I felt faint, and the room was spinning, I had tunnel vision.

And everything was quickly fading into black except for that apathetic expression that I loathed to love.

My arms went limp and flailed uselessly in front of me, as I began to fall...fall...fall...to the floor.

My eyes had closed and the wounds I inflicted upon myself the night before had begun to bleed again.

And as I slipped into that state of Seeing while Sleeping, I felt that crimson liquid, warm as it was, stain the floor beneath me.

The last thing I saw; narrowed blue eyes.

The last thing I heard; the cruel and mocking beating of the Beast Organ inside of me.
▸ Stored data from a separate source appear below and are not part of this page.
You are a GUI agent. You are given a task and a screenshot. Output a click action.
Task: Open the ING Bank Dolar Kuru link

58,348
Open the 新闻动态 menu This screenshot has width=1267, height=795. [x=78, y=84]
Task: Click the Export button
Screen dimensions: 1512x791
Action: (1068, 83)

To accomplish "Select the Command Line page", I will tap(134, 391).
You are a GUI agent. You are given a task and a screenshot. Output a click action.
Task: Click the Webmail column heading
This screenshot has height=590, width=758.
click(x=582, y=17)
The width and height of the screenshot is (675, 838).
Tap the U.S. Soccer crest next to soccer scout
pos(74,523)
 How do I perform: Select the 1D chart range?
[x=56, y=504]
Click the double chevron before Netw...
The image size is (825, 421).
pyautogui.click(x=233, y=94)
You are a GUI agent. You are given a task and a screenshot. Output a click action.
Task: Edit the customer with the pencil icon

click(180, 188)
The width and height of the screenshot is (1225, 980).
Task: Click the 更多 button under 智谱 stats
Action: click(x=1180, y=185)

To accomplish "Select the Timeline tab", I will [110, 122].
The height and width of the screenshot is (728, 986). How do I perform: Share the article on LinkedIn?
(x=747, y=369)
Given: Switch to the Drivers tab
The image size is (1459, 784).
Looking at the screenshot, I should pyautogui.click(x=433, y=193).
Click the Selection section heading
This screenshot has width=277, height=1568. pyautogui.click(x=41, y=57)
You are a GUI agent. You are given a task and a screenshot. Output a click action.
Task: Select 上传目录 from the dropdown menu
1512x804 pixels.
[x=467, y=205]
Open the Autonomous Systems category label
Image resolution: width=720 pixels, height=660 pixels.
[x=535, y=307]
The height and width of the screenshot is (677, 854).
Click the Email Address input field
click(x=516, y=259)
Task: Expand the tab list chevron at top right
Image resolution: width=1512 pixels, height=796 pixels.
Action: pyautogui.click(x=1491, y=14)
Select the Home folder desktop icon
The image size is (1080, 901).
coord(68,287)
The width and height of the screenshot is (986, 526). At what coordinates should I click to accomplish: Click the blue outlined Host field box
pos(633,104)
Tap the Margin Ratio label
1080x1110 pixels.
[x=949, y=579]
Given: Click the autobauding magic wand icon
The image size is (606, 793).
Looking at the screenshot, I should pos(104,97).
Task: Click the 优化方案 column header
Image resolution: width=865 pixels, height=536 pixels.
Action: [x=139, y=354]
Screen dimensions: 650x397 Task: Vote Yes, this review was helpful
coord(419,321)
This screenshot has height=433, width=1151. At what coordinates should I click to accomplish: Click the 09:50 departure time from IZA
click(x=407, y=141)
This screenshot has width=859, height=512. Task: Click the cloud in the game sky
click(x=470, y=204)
My last coherent thought was of how I wished to cut It out, and toss it into the deepest ocean.


	3. Cry of Despair

I stared.

No one was around to see, so I stared openly.

I committed the scars to memory, I stared so long and so hard that I'm sure that the lexicon of lines on his chest were imprinted onto the wrinkles of my brain.

I was disgusted.

I was in disbelief.

I was impressed.

He did that to himself?

Why?

Whose fault was it?

Mine?

I doubt it.

I sighed heavily, and sat, in the chair beside his bed.

I placed my elbows upon my knees and I held my head in my hands, watching his still form, trying to understand, wanting to understand, but missing everything entirely.

He shifted his position.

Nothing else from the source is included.